As a club fitter with a real passion for the game I look for ways to improve club fitting and deliver the most effective and accurate results for the players I work with.

I use technology to measure and demonstrate results and am always thinking of ways to improve the industry.

I think we at Cool Clubs have access to the best information in the world today and we see this having an impact on a professional and amateur level in regard to golf equipment.

Recently I have been working on an idea to simplify length and lie recommendations. I was working on a way to view impact position with hand position, considering angle of attack and heel to to sole interaction with the ground.

What I noticed is that when a player was given a shaft that was longer or shorter, or a lie angle that was flatter or more upright they would change their body positions the best way they thought, to get the club back to the ball and hit the shot shape they wanted to see. They did not try to keep making the exact same move.
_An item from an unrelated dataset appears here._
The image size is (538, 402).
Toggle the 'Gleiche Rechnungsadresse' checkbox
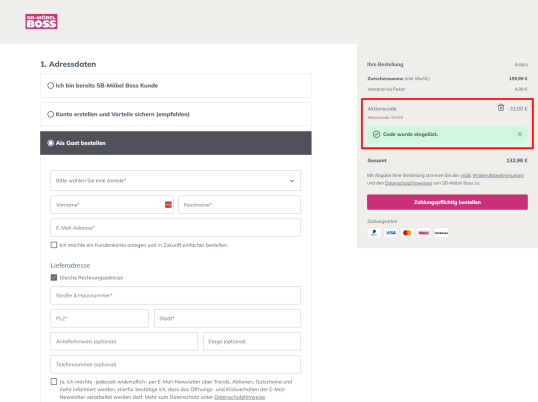click(54, 277)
This was for all levels of players not just the highly skilled players.

People would make comments that certain specifications felt more comfortable at address and through the swing and this would produce their best results, but this was driven by trial and error and player feedback. No static measure of wrist to floor height or hand setup position at address / impact was perfect. The best results came from using my experience and interview process during testing.

I can make another link here about golf shaft and head combinations. You often read online that certain heads and shafts are designed to perform and create ballistics but, it is how the player interacts with the product that produces the result. Not the product alone.

I have seen the “lowest spin” shaft and head combinations spin far too high for optimal ball flight for many players.  Players react to the profile of shaft, flex, length, lie, weight, torque, balance point, head shape, visual ascetic and many other parameters during a session. When we get to the bones of what a player feels, we dial in all of these things to make their swing feel natural. Their contact to becomes crisper and their ball flight begins to work towards optimal.

I will continue to strive to be the best at what I do and keep using technology to my advantage. I will also have a respect for the “reactionary factor”, which I believe means there will be no substitute for a fitter’s experience during a one-on-one fitting. You must use the best technology, have as many fitting options as possible and be in a controlled, realistic golf environment to get everything you can from a player’s equipment.